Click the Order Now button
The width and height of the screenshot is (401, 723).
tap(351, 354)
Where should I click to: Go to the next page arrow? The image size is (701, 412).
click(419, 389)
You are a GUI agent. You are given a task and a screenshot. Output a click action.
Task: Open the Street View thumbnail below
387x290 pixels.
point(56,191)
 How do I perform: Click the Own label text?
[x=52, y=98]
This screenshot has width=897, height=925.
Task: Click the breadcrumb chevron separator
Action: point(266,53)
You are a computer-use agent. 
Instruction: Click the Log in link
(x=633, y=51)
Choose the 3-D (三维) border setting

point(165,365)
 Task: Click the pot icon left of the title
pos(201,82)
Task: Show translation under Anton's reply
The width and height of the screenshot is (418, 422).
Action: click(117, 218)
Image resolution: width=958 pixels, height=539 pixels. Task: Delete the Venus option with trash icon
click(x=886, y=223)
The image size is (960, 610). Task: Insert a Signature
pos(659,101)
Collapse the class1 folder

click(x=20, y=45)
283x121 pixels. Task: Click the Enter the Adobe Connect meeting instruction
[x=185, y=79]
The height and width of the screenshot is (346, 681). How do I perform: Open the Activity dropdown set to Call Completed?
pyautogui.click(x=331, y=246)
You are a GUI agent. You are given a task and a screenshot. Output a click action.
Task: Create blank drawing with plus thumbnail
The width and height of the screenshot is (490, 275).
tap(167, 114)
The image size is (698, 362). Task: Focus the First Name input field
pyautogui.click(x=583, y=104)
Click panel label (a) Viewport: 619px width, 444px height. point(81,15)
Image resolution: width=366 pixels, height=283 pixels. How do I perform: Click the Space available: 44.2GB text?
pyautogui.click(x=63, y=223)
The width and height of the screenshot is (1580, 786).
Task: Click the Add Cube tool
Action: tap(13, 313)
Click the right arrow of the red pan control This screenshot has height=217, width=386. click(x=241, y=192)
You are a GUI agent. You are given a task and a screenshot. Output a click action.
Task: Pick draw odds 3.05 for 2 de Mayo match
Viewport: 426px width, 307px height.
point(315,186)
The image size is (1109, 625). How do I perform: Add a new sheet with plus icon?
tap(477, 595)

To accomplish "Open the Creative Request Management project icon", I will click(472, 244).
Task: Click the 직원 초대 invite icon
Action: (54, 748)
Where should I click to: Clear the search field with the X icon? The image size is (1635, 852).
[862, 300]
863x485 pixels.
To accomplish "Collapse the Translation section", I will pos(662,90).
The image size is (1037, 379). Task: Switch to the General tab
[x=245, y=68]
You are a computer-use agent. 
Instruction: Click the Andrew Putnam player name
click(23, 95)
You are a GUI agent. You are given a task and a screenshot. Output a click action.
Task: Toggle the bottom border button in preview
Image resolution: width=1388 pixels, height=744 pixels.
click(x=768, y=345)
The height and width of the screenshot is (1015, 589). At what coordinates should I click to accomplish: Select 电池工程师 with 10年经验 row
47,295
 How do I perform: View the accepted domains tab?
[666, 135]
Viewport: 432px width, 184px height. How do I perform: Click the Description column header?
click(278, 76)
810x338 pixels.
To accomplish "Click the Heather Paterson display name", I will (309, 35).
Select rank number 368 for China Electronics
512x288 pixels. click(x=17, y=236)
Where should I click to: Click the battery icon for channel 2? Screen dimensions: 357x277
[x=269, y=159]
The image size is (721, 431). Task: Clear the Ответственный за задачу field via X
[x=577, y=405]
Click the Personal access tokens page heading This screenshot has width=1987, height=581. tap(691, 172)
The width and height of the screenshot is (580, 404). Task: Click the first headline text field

------------

◆ **Task details**
Reproduce only the lines from the top of the material through the one bearing "Task: Open the Street View thumbnail below", each exactly as it stands.

◆ **Response**
Click the Order Now button
The width and height of the screenshot is (401, 723).
tap(351, 354)
Where should I click to: Go to the next page arrow? The image size is (701, 412).
click(419, 389)
You are a GUI agent. You are given a task and a screenshot. Output a click action.
Task: Open the Street View thumbnail below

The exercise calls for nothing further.